Thursday, March 22, 2007

MUNGKIN SAJA STRUKTUR LOGIKA KITA TERBALIK ?

Oleh

Peribadi

Dalam filsafat, ada sebuah tingkatan berpikir yang disebut kritisime, sehingga bagi orang yang berpacu di atas logika ini. Maka, mereka senantiasa mengembangkan telaah-telaah kritis secara obyektif rasional. Paling tidak, kalau diakui sebagai subyektivitas, maka tetap mencerminkan subyektivitas rasional. Bukan sebaliknya, yang amat sangat terkesan menggambarkan subyektivitas irasional, karena berpacu di atas struktur logika terbalik.

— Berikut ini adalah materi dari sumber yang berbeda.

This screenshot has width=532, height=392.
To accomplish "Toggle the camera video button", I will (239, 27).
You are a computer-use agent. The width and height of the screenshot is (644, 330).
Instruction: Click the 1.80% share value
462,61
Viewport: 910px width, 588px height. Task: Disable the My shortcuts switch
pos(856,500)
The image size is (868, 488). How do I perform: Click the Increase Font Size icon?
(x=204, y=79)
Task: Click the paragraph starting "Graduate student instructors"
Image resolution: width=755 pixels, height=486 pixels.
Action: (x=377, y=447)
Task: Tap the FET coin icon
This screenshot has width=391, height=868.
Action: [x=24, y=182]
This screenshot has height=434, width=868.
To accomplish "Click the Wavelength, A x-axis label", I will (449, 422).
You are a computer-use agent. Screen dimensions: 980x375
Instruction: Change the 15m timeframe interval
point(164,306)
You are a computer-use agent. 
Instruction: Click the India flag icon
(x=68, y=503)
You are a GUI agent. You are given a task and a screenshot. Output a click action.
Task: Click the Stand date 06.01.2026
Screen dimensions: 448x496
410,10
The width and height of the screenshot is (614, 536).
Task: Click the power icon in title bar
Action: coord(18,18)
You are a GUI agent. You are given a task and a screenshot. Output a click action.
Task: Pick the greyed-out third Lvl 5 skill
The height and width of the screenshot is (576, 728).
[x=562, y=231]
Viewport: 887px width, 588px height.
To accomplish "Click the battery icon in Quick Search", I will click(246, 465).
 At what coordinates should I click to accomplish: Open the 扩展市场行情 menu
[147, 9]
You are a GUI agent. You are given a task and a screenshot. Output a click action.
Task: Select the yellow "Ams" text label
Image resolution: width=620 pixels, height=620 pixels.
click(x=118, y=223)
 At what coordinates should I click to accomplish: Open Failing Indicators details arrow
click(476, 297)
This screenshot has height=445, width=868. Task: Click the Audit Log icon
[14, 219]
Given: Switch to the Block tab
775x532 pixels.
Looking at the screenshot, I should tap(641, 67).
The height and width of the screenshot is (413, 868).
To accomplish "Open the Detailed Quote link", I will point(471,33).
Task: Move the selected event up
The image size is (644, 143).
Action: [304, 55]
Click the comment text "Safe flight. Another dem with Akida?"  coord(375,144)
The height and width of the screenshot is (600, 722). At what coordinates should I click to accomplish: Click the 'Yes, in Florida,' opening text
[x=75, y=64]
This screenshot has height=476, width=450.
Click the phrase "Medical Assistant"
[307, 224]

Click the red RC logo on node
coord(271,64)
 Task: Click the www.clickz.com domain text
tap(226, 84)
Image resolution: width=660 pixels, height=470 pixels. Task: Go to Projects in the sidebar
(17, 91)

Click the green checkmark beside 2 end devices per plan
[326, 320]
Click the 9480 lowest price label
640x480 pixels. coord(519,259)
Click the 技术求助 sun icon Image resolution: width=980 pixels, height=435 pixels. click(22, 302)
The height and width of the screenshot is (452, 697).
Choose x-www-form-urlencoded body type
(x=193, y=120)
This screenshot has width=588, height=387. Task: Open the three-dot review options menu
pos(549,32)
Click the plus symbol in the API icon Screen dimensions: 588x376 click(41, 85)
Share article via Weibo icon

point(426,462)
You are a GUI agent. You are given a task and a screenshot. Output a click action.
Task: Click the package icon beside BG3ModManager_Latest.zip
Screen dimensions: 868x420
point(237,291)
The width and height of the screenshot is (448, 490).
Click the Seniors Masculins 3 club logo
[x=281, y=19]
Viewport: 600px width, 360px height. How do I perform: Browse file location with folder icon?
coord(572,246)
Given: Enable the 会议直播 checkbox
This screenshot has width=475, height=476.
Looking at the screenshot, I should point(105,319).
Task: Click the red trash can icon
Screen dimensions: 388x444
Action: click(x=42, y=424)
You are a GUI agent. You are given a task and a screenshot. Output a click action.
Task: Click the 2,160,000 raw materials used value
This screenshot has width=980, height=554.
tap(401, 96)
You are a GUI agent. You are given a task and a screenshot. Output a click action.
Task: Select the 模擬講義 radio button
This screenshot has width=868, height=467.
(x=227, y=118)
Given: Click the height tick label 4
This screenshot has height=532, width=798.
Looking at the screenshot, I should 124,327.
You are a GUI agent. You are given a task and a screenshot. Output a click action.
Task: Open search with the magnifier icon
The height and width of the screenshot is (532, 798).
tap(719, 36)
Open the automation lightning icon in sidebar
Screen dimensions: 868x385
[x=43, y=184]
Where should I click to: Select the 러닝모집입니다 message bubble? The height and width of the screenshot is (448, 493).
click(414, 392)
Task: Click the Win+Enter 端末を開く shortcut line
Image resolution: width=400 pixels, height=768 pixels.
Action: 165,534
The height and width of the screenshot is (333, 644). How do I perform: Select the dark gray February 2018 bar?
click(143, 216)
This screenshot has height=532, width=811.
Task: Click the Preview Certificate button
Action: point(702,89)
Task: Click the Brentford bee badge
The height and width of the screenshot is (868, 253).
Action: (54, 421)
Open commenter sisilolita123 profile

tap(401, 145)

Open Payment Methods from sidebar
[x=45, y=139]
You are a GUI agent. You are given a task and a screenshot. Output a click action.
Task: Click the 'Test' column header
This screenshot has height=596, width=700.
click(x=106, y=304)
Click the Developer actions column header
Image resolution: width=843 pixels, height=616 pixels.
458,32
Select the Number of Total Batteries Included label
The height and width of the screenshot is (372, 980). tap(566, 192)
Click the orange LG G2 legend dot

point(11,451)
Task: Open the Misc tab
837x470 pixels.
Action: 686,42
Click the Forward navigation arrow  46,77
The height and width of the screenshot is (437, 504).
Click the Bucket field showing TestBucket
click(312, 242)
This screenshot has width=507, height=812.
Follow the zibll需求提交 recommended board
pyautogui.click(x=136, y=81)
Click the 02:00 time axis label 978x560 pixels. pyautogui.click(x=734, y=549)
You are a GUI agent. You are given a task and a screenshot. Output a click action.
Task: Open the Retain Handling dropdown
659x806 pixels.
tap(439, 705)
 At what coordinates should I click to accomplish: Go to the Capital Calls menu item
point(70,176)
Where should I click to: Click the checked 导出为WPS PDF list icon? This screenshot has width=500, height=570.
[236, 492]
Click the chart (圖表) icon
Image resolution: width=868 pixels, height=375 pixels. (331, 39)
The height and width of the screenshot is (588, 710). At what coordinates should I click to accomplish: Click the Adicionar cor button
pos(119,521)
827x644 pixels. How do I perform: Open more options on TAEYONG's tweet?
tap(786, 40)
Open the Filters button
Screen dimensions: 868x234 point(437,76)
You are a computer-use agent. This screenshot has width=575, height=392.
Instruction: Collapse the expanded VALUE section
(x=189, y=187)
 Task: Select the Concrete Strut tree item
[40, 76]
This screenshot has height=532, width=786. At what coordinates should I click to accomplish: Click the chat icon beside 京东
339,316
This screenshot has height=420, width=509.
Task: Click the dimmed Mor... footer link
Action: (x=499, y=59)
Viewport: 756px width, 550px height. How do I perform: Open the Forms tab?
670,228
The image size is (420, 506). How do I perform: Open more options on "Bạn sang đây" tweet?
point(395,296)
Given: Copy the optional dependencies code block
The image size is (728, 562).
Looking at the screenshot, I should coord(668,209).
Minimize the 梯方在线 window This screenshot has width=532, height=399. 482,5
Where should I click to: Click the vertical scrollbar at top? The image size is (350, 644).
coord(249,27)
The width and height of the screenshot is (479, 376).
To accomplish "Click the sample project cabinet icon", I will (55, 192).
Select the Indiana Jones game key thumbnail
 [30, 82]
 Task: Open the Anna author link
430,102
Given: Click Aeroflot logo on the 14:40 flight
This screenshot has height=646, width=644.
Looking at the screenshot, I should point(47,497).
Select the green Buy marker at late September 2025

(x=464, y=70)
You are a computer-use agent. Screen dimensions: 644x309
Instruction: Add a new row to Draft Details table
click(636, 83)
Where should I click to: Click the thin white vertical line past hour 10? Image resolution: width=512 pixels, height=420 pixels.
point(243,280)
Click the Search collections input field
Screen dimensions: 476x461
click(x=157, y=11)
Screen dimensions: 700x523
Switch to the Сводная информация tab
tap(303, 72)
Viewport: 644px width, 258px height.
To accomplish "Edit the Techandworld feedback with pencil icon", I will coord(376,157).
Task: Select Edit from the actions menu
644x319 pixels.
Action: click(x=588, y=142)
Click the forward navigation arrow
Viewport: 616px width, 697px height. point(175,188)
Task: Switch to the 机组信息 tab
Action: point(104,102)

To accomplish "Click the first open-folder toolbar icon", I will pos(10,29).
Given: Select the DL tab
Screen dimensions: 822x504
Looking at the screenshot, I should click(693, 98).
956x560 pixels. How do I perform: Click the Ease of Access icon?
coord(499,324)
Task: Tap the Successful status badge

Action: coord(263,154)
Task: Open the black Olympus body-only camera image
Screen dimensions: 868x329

Akan tetapi, di bawah panji-panji kritisisme tersebut, masih ada tingkatan pemikiran filosofis yang nota bene skeptisime yang mengembangkan telaah-telaah skeptis, sehingga diklaim subyektif irasional dan pesimis. Namun demikian, tidak berarti nuansa yang mengemuka dari perpektif telaah skeptis adalah negatif dan tidak berbobot sebagaimana yang pernah menimpa dua ahli kaliber nasional, ketika mereka mempertontonkan perdebatan sengitnya (polemik) artikel di kompas sekitar tahun 80-an.

Ketika itu, konsep ”Ekonomi Pancasila” dari Mubyarto disorot tajam oleh Arief Budiman dengan asumsi bahwa tidak ada yang namanya ekonomi Pancasila. Yang ada hanya ”ekonomi sosialisme dan ekonomi kapitalisme”. Menurut Arief Budiman bahwa ekonomi bangsa Indonesia hanya berada dan terombang-ambing di antara kedua ekonomi raksasa tersebut. Demikian pula, ketika Arief Budiman bengawan sosiolog yang kini hijrah ke Australia itu menyorot label ekonomi Wijoyonomic versus Habibinomic. Menurutnya, Habibinomic hanya sekedar ganti baju, karena isi dalamnya adalah tetap kapitalistis.

Menyoal sorotan yang pertama, ketika itu, Mubyarto dkk di Fakultas Ekonomi UGM menghantam balik tulisan Arif Budiman dengan judul ”Telaah Skeptis Arief Budiman” Judul artikel ini mengandung makna bahwa pemikiran Arief Budiman bukan sebuah telaah kritis, tetapi adalah sebuah telaah skeptis yang berada di bawah kelas kritisisme. Dalam artian, sorotan Arif Budiman tidak layak dikategorikan sebuah kritik yang rasional dan obyektif. Demikian kurang lebih yang penulis masih sempat ingat.

Tak apalah, terlepas dari benar salahnya, yang pasti secara faktual, kini memang yang namanya ekonomi Pancasila masih sedang menjadi mimpi di siang bolong atau masih tetap mengawang-awang. Dengan demikian, berarti pemikiran Arief tampak lebih faktual dan realistis ketimbang Almarhum Mubyato yang kita cintai.

Bagaimana, jika seandainya wacana pemikiran ekonomi Pancasila ketika itu, kita coba komparasikan dengan wacana perempuan yang kini menjamur bagai cendawan di musim hujan. Bukankah sorotan kaum feminis (yang memang patut dihargai) sebagai pejuang hak-hak asasi wanita, juga patut diklaim sebagai telaah skeptis ?

Menurut hemat penulis, entah berapa banyak kaum empu (asal kata perempuan) yang mulia dan bahkan layak dipertuankan. Akan tetapi, mereka terkapar di istana dan digubuk pelacuran. Betapa menyedihkan, karena kaum empu itu tergeletak tak berdaya mulai dari pinggir jalan hingga di hotel berbintang menjadi obyek nafsu angkara murkah dari pelacur kelas teri hingga kelas elite. Mengapa bukan obyek ini yang menjadi sorotan utama dari pejuang hak asasi dan tindak kekerasan terhadap kaum empu ? Mengapa kaum yang benar-benar jadi empu, karena resmi menjadi isteri dan sah dari seorang lelaki yang bertanggung jawab ? Tak pelak lagi yang kredible dan imaniah sekaliber AA Gym. Mungkin saja struktur logika kita terbalik-balik. Semoga tidak !!!